▶ _WORK ITEM_
Every line of the records below that holds the word "Detox" should be copied out.
⟨
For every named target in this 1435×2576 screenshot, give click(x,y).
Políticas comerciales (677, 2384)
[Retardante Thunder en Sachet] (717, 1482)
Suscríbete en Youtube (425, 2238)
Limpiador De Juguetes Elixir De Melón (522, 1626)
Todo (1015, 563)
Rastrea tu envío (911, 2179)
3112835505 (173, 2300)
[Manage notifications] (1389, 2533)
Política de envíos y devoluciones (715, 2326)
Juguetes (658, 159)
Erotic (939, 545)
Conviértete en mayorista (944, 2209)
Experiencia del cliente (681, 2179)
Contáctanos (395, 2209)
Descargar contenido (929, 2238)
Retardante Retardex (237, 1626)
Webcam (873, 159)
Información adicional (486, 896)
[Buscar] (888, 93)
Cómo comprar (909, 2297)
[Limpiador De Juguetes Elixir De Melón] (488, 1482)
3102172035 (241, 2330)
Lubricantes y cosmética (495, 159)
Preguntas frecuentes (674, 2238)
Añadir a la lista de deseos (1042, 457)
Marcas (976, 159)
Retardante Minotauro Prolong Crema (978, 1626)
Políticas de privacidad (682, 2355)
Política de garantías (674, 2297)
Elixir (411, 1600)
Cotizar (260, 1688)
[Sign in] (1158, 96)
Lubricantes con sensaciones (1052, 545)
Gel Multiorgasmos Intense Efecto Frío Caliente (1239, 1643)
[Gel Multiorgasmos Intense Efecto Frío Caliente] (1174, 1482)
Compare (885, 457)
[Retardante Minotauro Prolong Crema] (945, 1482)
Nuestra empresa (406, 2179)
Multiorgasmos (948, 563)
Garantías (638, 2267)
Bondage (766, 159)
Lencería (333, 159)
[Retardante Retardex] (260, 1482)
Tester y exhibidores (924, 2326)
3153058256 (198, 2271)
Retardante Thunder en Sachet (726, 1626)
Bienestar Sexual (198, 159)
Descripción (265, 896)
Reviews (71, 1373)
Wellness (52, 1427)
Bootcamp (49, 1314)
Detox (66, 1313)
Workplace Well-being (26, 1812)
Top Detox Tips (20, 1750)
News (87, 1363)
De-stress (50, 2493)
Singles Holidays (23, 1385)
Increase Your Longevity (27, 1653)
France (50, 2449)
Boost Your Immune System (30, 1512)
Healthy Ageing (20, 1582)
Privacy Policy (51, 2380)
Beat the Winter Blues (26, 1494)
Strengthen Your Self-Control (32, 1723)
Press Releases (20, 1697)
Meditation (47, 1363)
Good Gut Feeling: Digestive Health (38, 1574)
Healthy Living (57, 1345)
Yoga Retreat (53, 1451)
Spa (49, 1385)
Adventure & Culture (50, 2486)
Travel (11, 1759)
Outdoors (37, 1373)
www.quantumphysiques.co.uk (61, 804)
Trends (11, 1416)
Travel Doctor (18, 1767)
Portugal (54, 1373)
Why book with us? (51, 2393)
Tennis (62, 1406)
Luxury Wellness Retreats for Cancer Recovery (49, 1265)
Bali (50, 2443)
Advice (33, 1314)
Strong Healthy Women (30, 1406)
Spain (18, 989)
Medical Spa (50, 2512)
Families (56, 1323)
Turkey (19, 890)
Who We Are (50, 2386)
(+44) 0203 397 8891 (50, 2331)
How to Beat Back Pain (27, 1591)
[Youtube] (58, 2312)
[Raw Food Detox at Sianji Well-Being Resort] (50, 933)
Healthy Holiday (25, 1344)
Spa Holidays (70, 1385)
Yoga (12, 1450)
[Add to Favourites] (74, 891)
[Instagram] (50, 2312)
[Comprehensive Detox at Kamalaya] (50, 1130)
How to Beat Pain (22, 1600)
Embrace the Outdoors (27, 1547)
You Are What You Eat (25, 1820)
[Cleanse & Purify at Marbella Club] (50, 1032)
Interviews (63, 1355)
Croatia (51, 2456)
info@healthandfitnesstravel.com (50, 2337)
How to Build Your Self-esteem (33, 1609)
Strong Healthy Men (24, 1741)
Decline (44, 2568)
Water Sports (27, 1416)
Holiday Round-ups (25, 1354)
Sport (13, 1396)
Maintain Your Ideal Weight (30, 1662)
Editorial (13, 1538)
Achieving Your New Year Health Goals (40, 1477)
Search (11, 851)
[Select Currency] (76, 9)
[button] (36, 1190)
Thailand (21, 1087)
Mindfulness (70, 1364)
⟩
▶ _EXPECTED OUTPUT_
Detox (66, 1313)
Top Detox Tips (20, 1750)
[Raw Food Detox at Sianji Well-Being Resort] (50, 933)
[Comprehensive Detox at Kamalaya] (50, 1130)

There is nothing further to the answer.